START

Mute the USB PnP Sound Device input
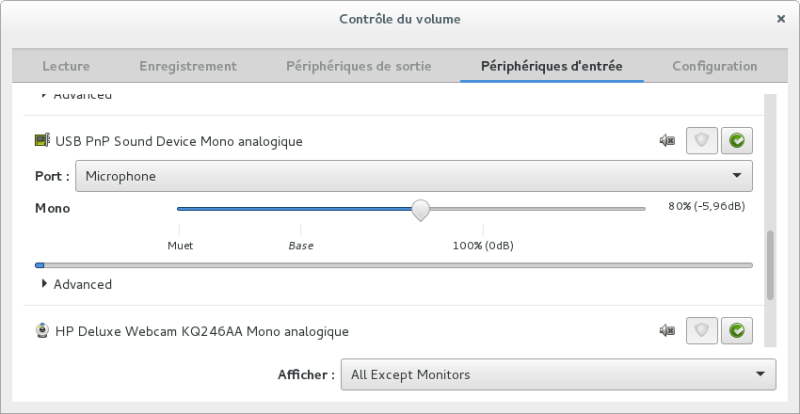Screen dimensions: 800x414 tap(668, 141)
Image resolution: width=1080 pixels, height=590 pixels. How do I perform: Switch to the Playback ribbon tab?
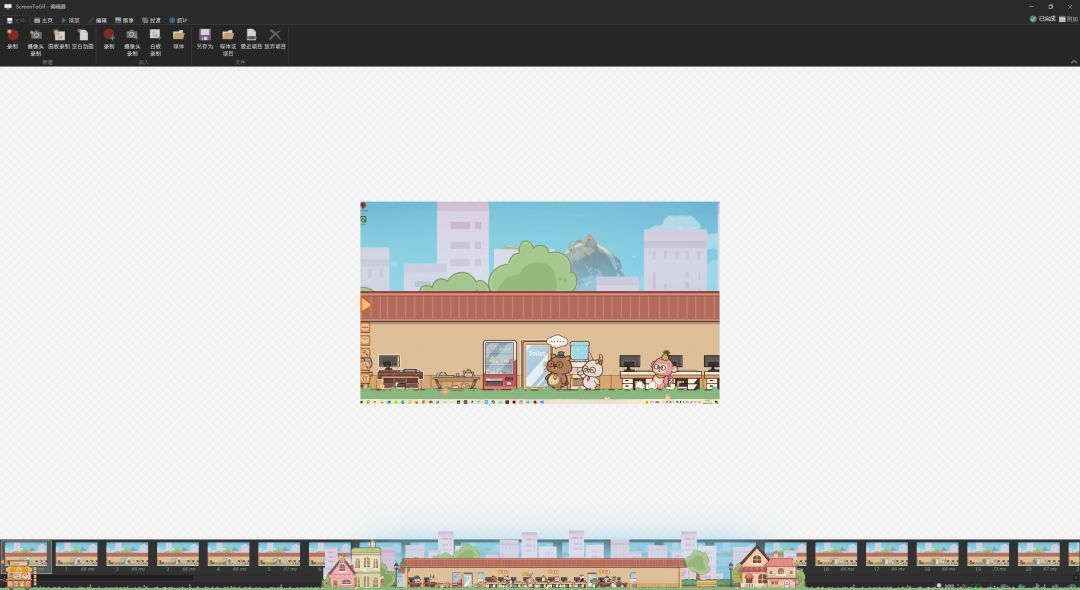click(x=70, y=20)
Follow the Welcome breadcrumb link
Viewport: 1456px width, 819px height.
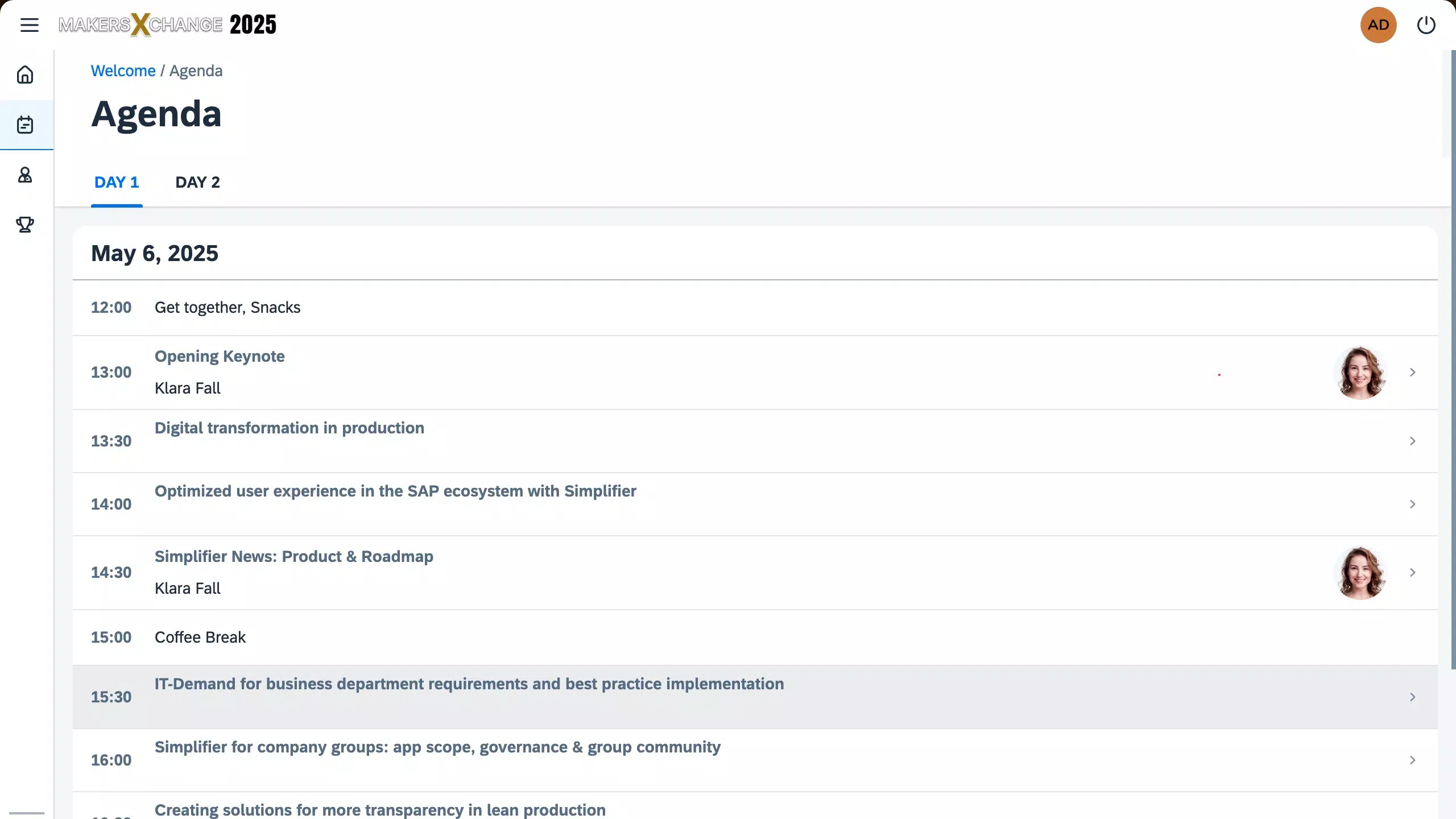(123, 71)
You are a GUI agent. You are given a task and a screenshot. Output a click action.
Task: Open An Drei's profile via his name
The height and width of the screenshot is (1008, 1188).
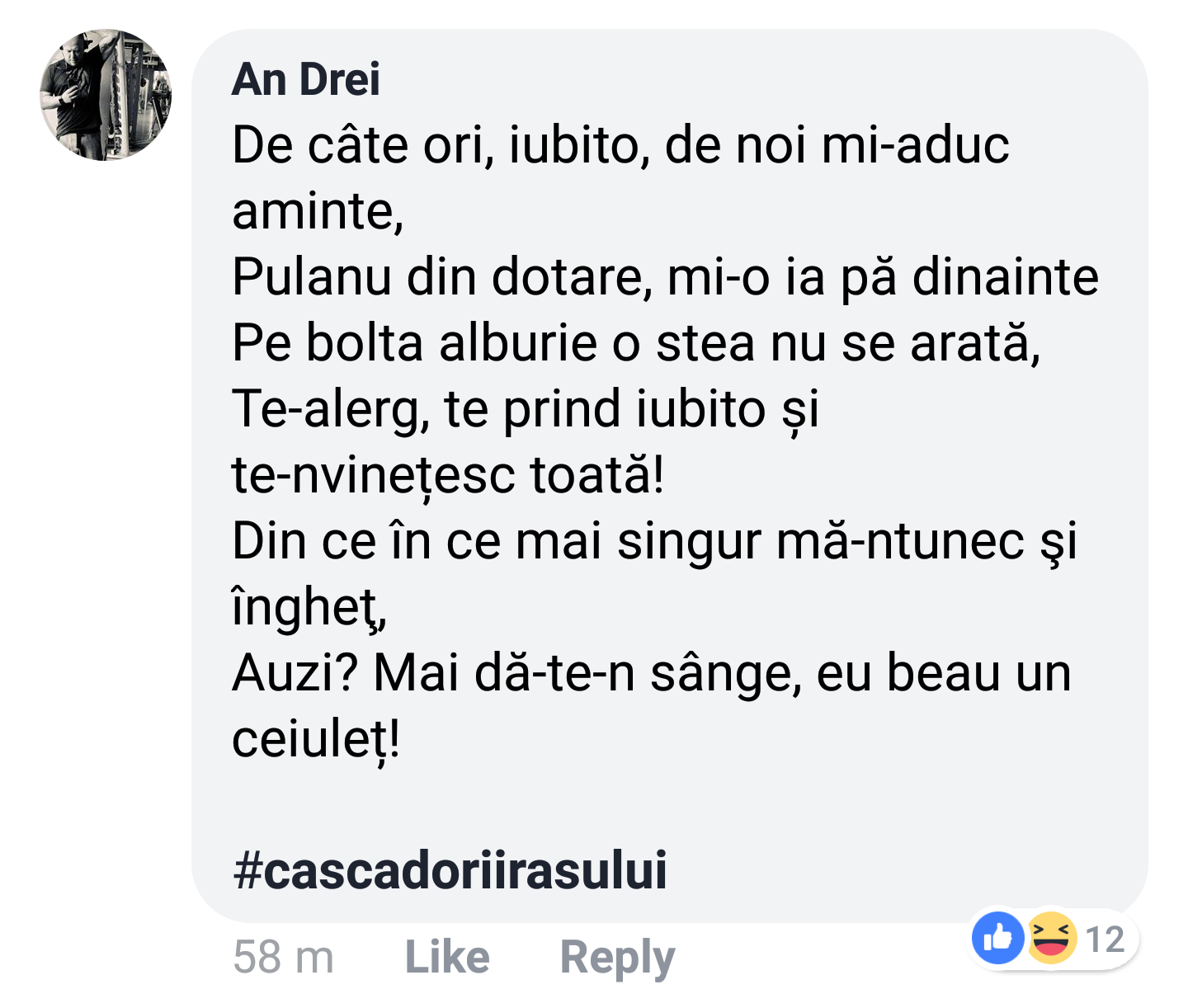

END

Reproduce the records above with each "screenshot" replaced by "screen capture" and nothing else changed. Leave the pictures out.

__SOLUTION__
Mute the USB PnP Sound Device input
Screen dimensions: 800x414 tap(668, 141)
Image resolution: width=1080 pixels, height=590 pixels. How do I perform: Switch to the Playback ribbon tab?
click(x=70, y=20)
Follow the Welcome breadcrumb link
Viewport: 1456px width, 819px height.
(123, 71)
You are a GUI agent. You are given a task and a screen capture. Output a click action.
Task: Open An Drei's profile via his name
The height and width of the screen capture is (1008, 1188).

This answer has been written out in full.